As the leading target of fingerprint identification chip, the share price of huiding shares continued to decline after reaching a high of 386.75 yuan / share on February 26, 2020. The latest closing market value was reduced to 41.5 billion yuan and the closing price was 90.75 yuan / share. Since the first quarter of 2020, the company’s profit growth has continued to decline; In the third quarter of last year, the company’s net profit fell by about 60%. On February 12, Shenzhen Goodix Technology Co.Ltd(603160) disclosed the repurchase plan, which plans to repurchase the shares issued by the company with its own funds of 400 million to 500 million yuan, all of which are used to implement the company’s employee stock ownership plan. The repurchase price is no more than 126 yuan / share (inclusive), and the repurchase period is no more than 12 months from the date when the board of directors deliberates and approves the share repurchase plan, that is, from February 11, 2022 to February 10, 2023. On February 14, Shenzhen Goodix Technology Co.Ltd(603160) released the repurchase report again. According to the upper limit, the number of shares repurchased is expected to be about 3.9683 million, accounting for about 0.87% of the total share capital of the company; According to the lower limit, the number of shares repurchased is expected to account for 0.69% of the total share capital of the company.

Hundsun Technologies Inc(600570) also disclosed on February 14 that it plans to repurchase shares at a price of 100 million yuan to 150 million yuan, with a repurchase price of no more than 80 yuan / share. The repurchased shares are used for equity incentive or employee stock ownership plan. On the same day, Suzhou Maxwell Technologies Co.Ltd(300751) disclosed that it planned to repurchase shares with 163 million yuan to 325 million yuan, with the upper limit of repurchase price not exceeding 650 yuan / share, ranking first among the listed companies that have disclosed the repurchase plan. The shares repurchased by the company will also be used for equity incentive or employee stock ownership plan. Calculated according to the upper and lower limits of repurchased shares, it accounts for about 0.23% ~ 0.46% of the issued share capital of the company. According to the performance forecast, Suzhou Maxwell Technologies Co.Ltd(300751) is expected to achieve a profit of 580 million yuan to 680 million yuan last year, an increase of 47.05% ~ 72.4% over the same period last year; The net profit after deducting non profits increased by 59.54% ~ 89.08% over the same period of last year. The sales volume of the company’s main product Cecep Solar Energy Co.Ltd(000591) battery screen printing equipment increased steadily, which maintained a high growth rate of the company’s net profit. However, in terms of market performance, Suzhou Maxwell Technologies Co.Ltd(300751) share price has decreased by nearly 40% since mid December last year.

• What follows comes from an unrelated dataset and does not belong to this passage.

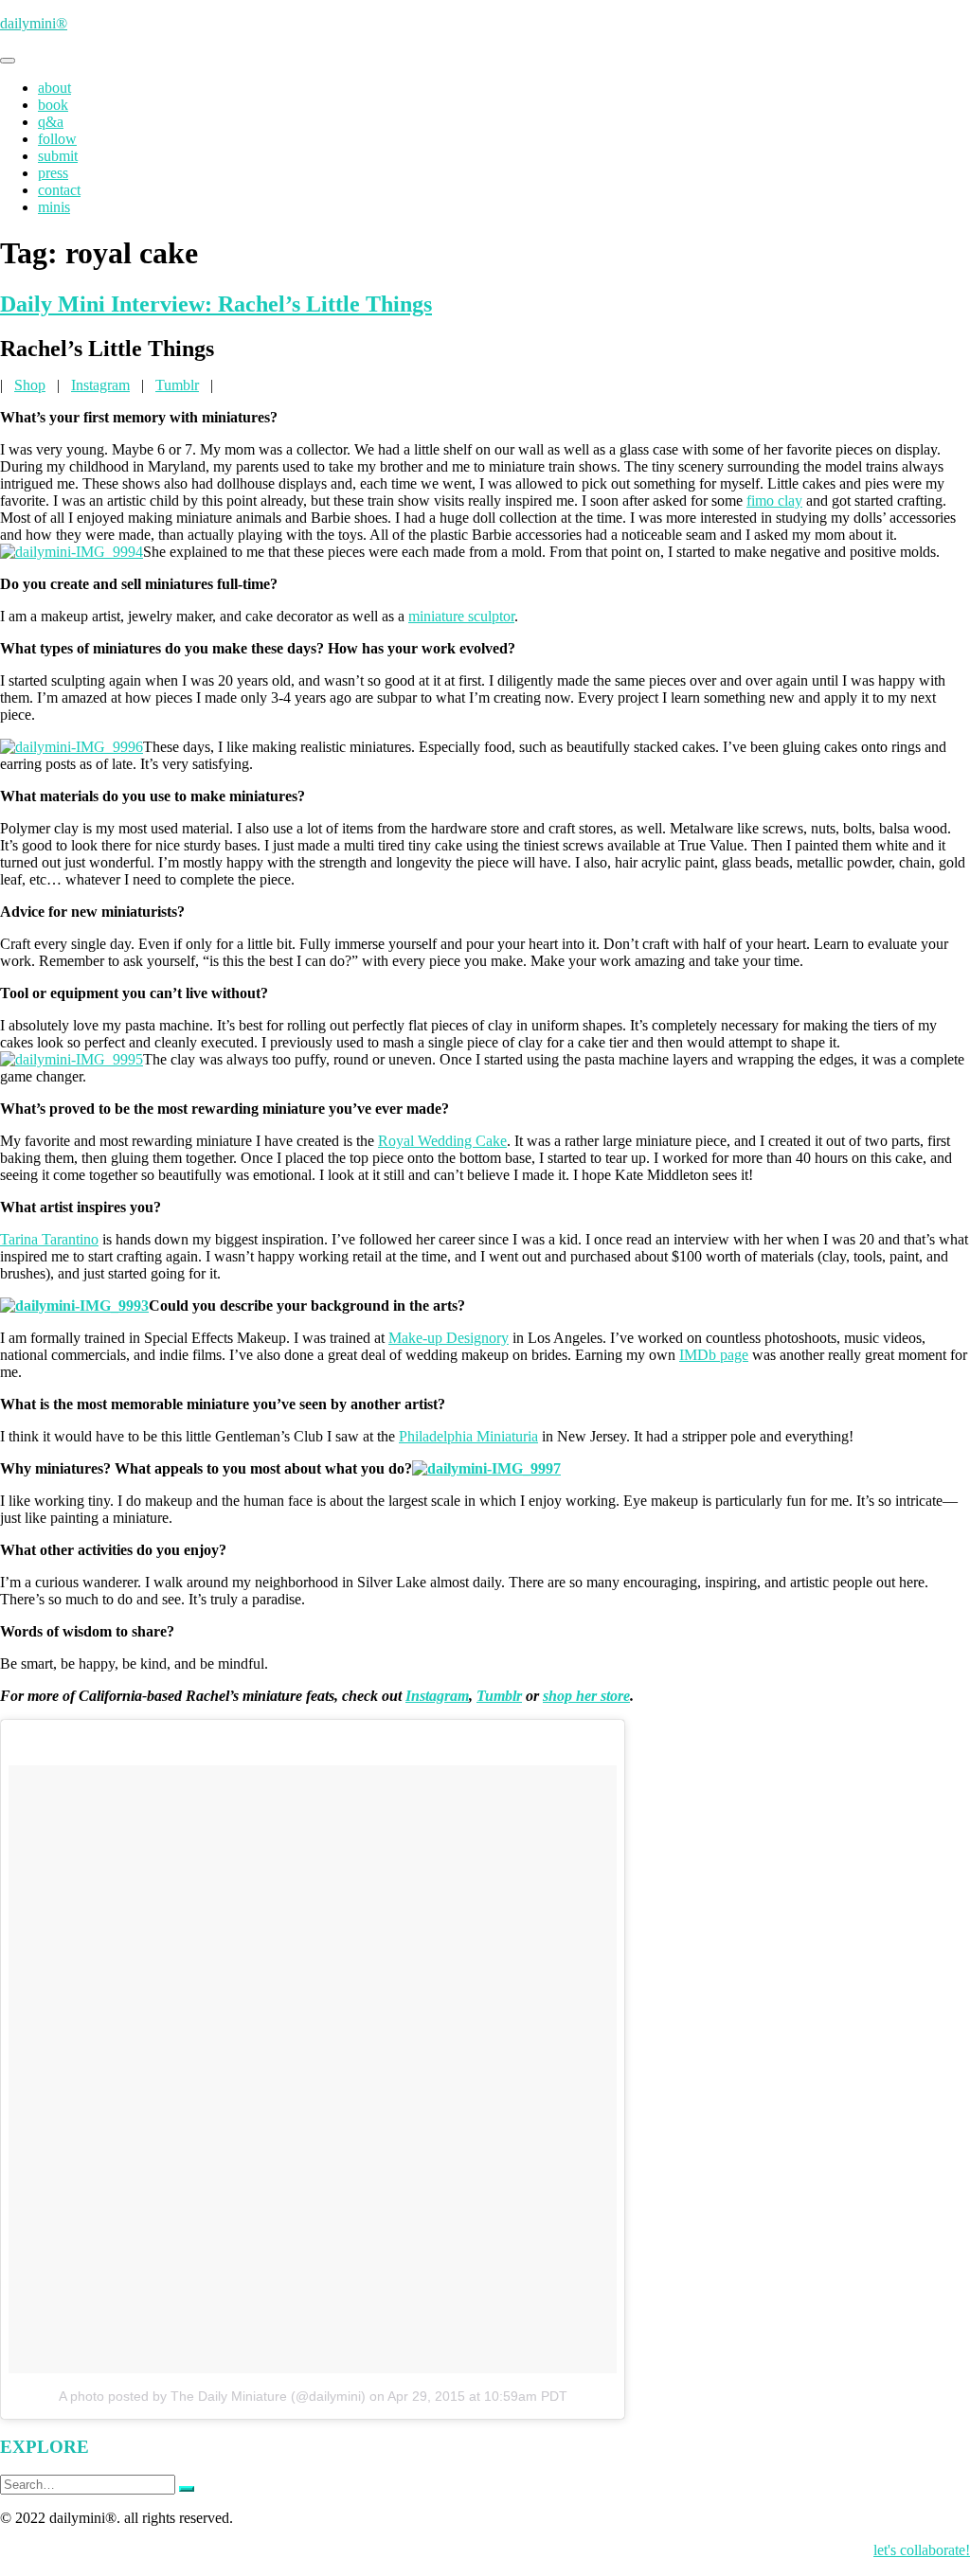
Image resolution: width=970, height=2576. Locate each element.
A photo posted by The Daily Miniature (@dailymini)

Amoy Diagnostics Co.Ltd(300685) also launched a repurchase plan. It is planned to spend 100 million yuan to 200 million yuan to repurchase shares at a price of no more than 95 yuan / share. The repurchased shares will be used to implement equity incentive or employee stock ownership plans. Based on the upper and lower limits of the total amount of funds repurchased this time, the shares repurchased this time account for about 0.47% to 0.95%. In the first three quarters of last year, Amoy Diagnostics Co.Ltd(300685) operating costs increased by 70% year-on-year, far exceeding the growth rate of revenue. The net profit reached 177 million yuan, an increase of about 40% year-on-year. Among them, the net profit in the third quarter decreased by nearly 4% month on month. The company pointed out that the revenue growth was mainly due to the increase in the sales of polygenic combined reagent products, and the cost of polygenic combined reagent was high; The cost of testing service increases, while the cost of product cold chain transportation increases. Since the release of the third quarterly report, the company’s share price has continued to decline since late December last year, with a cumulative decline of more than 36%.